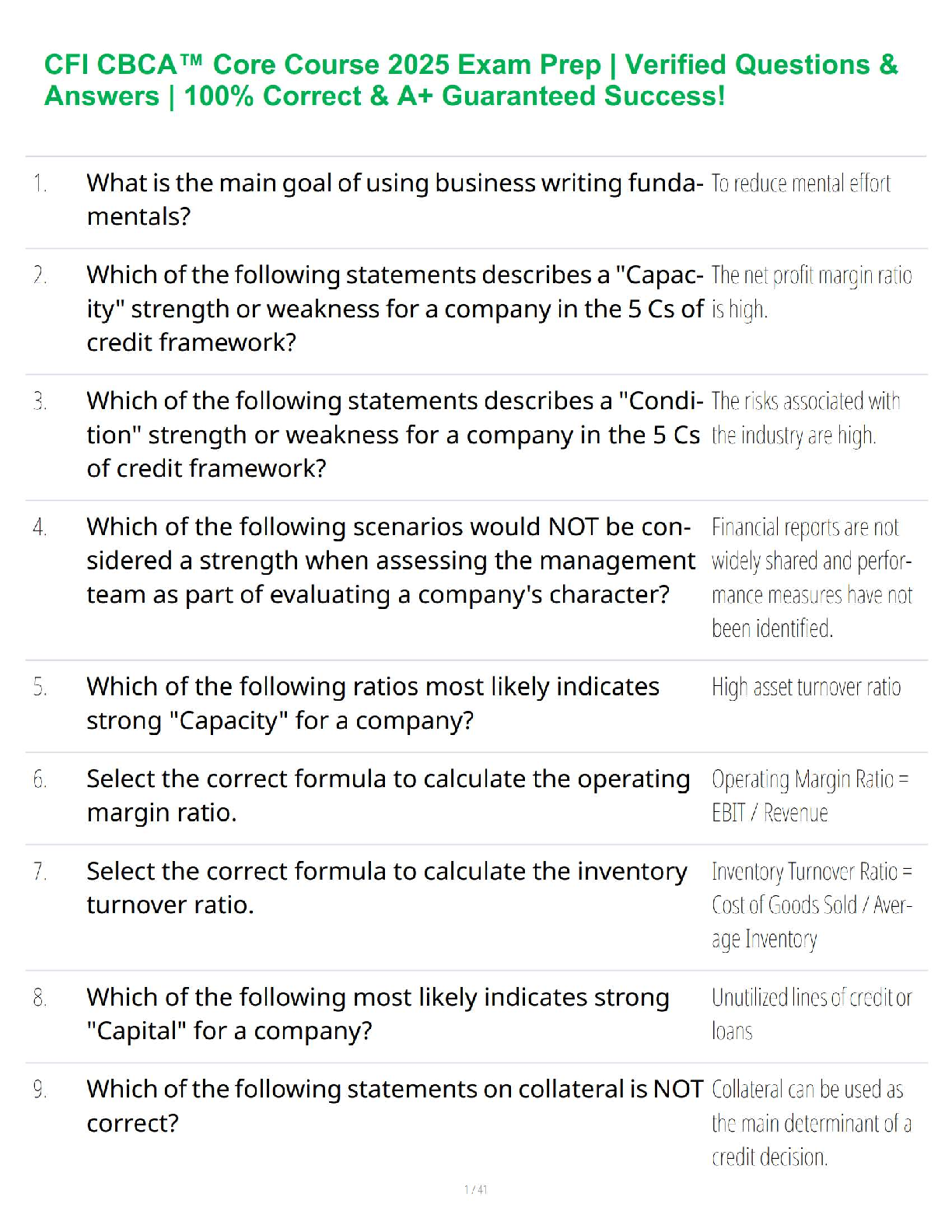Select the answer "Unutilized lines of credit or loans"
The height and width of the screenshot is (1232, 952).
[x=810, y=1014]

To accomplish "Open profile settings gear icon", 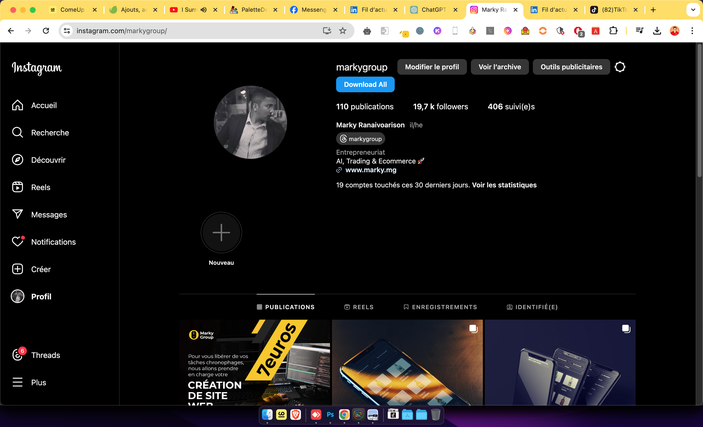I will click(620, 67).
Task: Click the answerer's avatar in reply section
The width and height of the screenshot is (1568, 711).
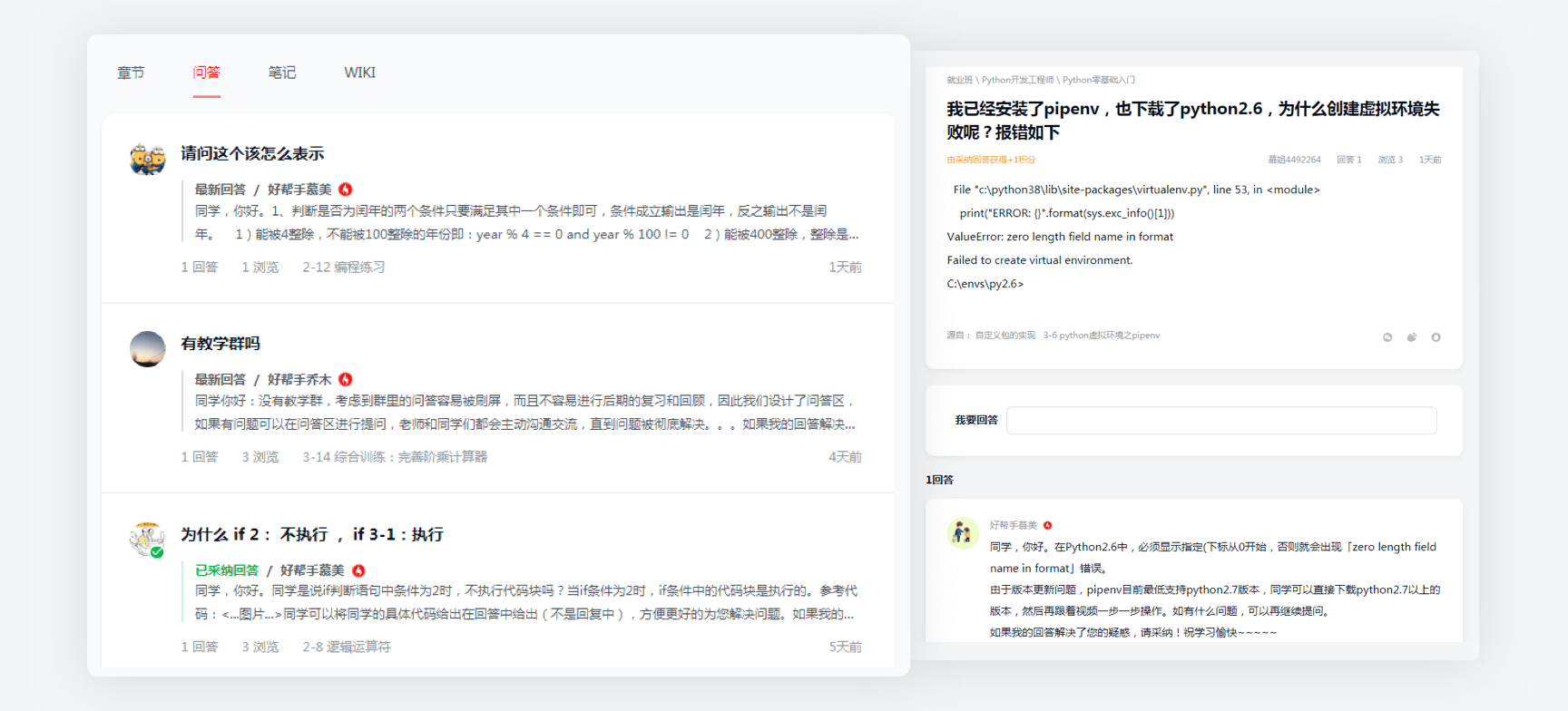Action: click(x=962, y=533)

→ **TASK DESCRIPTION**: Turn the lines from the one holding "Task: Click the" through the end of the entries, both ends included, into a numbered list. Skip blank lines and leave the pictures out.

→ **EXPECTED OUTPUT**:
1. Task: Click the answerer's avatar in reply section
2. The width and height of the screenshot is (1568, 711).
3. Action: click(x=962, y=533)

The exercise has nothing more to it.